> **DIRECTIONS**: Within the material below, locate the line with "The width and height of the screenshot is (626, 836)." and the line with "2576x1078 pixels.", then return those two lines and all lines between them, exactly as written.

####################

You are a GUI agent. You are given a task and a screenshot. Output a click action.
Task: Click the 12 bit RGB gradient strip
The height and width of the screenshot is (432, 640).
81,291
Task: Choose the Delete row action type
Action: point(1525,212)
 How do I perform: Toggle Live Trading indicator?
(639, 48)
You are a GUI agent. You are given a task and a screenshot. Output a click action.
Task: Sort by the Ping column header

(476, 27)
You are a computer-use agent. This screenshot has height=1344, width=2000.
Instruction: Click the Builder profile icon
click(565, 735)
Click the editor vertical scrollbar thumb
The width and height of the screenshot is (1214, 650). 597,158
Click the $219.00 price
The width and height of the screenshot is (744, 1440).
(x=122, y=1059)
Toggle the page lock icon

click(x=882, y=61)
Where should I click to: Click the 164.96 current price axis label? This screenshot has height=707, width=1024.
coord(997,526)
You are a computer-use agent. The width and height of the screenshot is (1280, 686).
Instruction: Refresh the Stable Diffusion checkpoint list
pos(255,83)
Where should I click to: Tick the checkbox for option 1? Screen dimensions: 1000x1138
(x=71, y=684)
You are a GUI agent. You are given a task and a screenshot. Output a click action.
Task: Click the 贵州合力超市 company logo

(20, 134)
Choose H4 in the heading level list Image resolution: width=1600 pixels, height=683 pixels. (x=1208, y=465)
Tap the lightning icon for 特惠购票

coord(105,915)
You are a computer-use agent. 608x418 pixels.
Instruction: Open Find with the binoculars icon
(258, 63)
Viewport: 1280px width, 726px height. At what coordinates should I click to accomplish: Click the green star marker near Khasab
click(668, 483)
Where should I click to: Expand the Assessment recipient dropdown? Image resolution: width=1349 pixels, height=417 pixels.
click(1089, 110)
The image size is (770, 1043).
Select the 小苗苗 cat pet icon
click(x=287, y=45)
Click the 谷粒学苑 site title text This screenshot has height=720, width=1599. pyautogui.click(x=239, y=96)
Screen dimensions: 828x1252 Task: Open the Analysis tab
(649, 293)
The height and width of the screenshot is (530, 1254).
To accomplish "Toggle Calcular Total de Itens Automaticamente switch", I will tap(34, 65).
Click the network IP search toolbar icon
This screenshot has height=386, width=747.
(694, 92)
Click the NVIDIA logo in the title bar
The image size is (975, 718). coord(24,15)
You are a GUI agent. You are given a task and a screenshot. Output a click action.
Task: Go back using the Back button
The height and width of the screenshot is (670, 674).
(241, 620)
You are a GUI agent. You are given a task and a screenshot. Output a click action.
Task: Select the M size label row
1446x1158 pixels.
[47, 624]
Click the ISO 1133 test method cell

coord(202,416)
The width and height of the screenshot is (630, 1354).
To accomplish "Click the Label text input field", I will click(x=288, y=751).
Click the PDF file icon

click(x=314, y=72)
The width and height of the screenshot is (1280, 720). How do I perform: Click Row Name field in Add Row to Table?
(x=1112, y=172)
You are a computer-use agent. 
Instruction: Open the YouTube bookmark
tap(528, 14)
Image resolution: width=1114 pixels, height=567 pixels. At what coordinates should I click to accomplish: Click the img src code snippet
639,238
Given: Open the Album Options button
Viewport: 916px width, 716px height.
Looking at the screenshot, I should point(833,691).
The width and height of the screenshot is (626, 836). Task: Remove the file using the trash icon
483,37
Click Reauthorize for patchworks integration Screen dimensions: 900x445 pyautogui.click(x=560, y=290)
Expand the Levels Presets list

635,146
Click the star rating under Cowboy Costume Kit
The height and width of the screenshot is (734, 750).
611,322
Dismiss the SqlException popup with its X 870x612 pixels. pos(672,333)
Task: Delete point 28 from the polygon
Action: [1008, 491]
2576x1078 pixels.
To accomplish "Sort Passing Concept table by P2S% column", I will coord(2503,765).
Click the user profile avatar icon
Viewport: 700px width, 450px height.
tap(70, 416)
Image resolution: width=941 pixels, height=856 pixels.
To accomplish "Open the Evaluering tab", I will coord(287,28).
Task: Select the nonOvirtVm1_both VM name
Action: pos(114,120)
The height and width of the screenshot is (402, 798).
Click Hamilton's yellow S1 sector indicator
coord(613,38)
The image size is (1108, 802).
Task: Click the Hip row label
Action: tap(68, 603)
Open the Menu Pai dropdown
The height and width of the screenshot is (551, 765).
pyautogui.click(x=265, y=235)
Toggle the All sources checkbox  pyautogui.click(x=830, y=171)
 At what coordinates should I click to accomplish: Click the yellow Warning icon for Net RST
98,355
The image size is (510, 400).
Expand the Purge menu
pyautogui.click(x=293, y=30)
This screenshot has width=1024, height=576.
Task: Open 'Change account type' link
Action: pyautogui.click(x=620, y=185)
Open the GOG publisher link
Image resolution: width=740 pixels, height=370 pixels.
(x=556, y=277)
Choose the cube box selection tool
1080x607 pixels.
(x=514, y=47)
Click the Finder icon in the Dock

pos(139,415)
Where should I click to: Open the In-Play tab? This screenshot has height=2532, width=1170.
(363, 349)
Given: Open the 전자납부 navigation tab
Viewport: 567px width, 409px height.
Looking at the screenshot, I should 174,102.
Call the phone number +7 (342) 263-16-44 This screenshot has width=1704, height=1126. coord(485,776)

####################

> **RESPONSE**:
The width and height of the screenshot is (626, 836). Task: Remove the file using the trash icon
483,37
Click Reauthorize for patchworks integration Screen dimensions: 900x445 pyautogui.click(x=560, y=290)
Expand the Levels Presets list

635,146
Click the star rating under Cowboy Costume Kit
The height and width of the screenshot is (734, 750).
611,322
Dismiss the SqlException popup with its X 870x612 pixels. pos(672,333)
Task: Delete point 28 from the polygon
Action: [1008, 491]
2576x1078 pixels.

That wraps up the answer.